When some marriages breakup in Maryland and elsewhere, one spouse may attempt to hide assets in order to try and reduce the size of their spouse’s share of the marital assets or to minimize the amount of child or spousal support to be paid. Finding such assets, especially if private investigators are used, can greatly increase the expenses of a divorce. Often, however, past tax returns, especially those filed before there was any indication that the marriage was troubled, may furnish valuable clues.

Small business owners, in particular, may be especially prone to attempting to hide assets. This is especially true if the business deals in cash. Past tax returns can show expenses taken for depreciation of equipment and other capital assets purchased in the past or Sec. 179 expensed off deductions in the year of purchase. Other past expenses for inventory to be sold is an indication of what goods should still be on hand or income that should have been reported for its sale if it is gone.
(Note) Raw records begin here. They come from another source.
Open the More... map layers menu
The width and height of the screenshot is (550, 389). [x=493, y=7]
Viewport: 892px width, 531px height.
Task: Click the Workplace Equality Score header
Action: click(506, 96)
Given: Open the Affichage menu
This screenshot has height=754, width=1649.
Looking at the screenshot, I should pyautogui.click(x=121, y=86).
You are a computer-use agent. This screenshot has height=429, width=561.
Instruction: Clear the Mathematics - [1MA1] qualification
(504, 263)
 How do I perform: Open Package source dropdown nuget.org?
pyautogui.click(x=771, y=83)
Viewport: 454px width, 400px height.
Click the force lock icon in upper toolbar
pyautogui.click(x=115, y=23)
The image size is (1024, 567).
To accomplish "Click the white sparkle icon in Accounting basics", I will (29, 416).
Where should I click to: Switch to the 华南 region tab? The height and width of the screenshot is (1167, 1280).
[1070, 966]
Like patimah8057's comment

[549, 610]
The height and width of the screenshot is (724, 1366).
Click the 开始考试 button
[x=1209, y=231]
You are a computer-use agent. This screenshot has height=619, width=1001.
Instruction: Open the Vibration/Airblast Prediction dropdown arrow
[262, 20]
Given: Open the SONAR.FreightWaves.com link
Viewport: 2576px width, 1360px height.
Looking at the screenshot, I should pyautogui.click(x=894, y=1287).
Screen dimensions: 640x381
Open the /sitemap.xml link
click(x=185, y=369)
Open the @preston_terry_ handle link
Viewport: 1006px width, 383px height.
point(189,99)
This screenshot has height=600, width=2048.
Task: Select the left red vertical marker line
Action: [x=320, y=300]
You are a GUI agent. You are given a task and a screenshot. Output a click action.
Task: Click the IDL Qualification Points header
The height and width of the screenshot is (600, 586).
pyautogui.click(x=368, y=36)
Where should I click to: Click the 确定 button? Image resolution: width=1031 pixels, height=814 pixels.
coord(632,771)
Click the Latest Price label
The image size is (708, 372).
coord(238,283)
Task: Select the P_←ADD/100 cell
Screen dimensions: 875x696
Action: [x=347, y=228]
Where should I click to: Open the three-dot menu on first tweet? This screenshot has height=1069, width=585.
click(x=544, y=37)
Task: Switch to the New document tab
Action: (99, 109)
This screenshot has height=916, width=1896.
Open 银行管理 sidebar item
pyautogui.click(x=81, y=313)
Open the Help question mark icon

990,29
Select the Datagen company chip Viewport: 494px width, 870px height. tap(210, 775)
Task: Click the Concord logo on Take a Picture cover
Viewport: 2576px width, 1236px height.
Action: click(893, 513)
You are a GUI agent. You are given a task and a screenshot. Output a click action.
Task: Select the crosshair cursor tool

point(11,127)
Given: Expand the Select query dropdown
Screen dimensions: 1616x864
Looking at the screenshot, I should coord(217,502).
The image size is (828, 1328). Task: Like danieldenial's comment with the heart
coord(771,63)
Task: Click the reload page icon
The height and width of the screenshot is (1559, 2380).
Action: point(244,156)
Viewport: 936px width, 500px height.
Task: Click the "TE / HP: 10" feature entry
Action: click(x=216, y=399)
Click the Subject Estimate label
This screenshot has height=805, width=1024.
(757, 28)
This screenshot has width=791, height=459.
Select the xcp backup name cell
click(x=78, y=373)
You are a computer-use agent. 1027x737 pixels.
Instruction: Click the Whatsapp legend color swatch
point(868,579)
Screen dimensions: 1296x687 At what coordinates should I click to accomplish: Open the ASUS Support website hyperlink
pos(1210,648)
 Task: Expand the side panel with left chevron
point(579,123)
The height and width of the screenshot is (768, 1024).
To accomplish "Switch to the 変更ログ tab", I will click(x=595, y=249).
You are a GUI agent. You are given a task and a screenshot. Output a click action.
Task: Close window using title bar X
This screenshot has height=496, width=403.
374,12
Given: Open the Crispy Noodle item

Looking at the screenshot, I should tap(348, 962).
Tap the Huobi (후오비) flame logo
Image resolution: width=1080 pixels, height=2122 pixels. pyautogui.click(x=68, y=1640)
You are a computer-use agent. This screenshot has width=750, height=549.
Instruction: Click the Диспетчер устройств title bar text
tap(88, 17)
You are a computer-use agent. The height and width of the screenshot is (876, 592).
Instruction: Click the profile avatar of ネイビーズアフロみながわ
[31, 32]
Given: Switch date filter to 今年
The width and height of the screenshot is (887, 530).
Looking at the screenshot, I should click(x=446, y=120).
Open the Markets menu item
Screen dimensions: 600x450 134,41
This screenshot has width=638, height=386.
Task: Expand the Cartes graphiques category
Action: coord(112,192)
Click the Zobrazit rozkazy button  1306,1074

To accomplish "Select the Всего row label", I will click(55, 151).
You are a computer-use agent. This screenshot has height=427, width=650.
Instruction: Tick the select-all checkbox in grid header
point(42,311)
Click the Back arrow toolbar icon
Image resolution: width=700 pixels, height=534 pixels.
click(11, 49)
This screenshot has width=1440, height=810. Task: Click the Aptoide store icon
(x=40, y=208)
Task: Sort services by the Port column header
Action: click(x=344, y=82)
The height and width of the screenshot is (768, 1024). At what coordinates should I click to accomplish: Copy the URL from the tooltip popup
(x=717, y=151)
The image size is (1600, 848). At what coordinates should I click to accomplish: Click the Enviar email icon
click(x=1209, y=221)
Looking for safe deposit boxes can also be an important way of discovering hidden caches of cash. Often errant spouses, if they have been hiding cash, may be eager to avoid court testimony concerning it for fear of tax consequences. This can prompt them to offer more in the divorce settlement negotiations. Schedule B of a tax return can reveal mutual fund investment, banks and other sources of interest and dividends in the past. Other useful schedules on past tax returns include Schedule D showing capital gains and losses, and Schedule E, which relates to rental income and royalties, as well as income from partnerships and S corporations.

Experienced divorce attorneys know what to look for when it comes to hidden assets. If such assets are found, that spouse could end up losing more than what he planned on hiding. It’s important to make sure your interests are protected during a divorce so you can get all of what you deserve.